R package for some of the less-glamorous tasks involved in landscape analysis. Provides utility functions for some of the less-glamorous tasks involved in landscape analysis. It includes functions to coerce raster data to the common tibble format and vice versa, it helps with flexible reclassification tasks of raster data and it provides a function to merge multiple raster. Furthermore, ‘landscapetools’ helps landscape scientists to visualize their data by providing optional themes and utility functions to plot single landscapes, rasterstacks, -bricks and lists of raster.
landscapemetrics is an R package for calculating landscape metrics for categorical landscape patterns in a tidy workflow. The package can be used as a drop-in replacement for FRAGSTATS (McGarigal et al. 2012), as it offers a reproducible workflow for landscape analysis in a single environment. It also allows for calculations of four theoretical metrics of landscape complexity: an overall spatio-thematic complexity, a thematic complexity, a configurational complexity, and a disambiguator of pattern types having the same overall complexity (Nowosad and Stepinski 2018).

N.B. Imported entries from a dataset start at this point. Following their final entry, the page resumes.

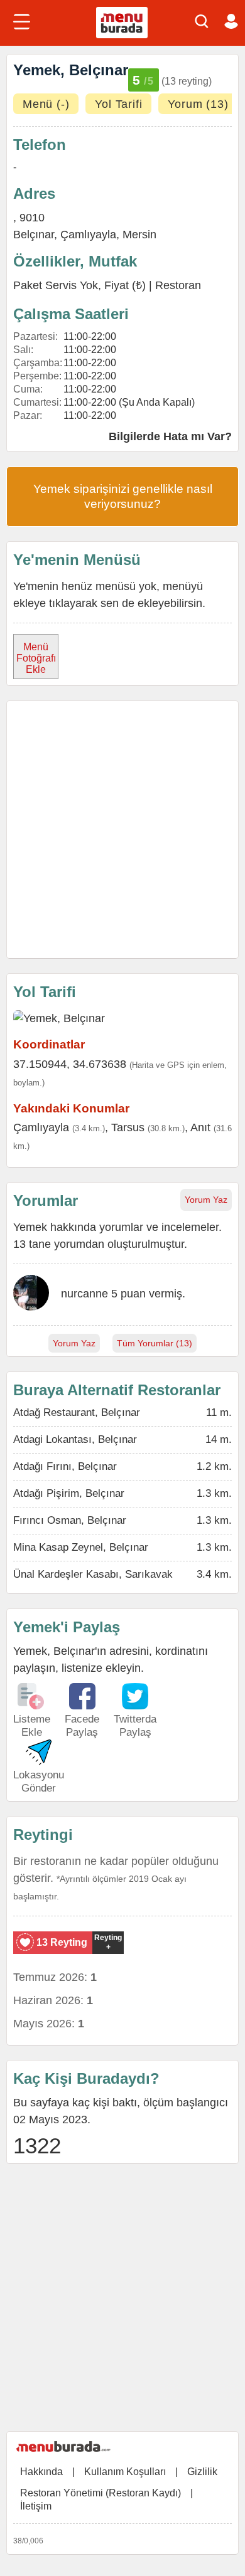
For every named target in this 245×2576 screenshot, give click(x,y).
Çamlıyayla (88, 234)
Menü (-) (46, 104)
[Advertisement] (122, 829)
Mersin (139, 234)
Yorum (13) (198, 104)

landscapemetrics supports raster spatial objects and takes RasterLayer, RasterStacks, RasterBricks or lists of RasterLayer as input arguments. Every function can be used in a piped workflow, as it always takes the data as the first argument and returns a tibble.
The nlrx package provides tools to setup and execute NetLogo simulations from R. NetLogo is a free, open-source and cross-platform modelling environment for simulating natural and social phenomena. NetLogo focusses on implementation of agent-based and spatially explicit simulation models, although system dynamics models are supported as well.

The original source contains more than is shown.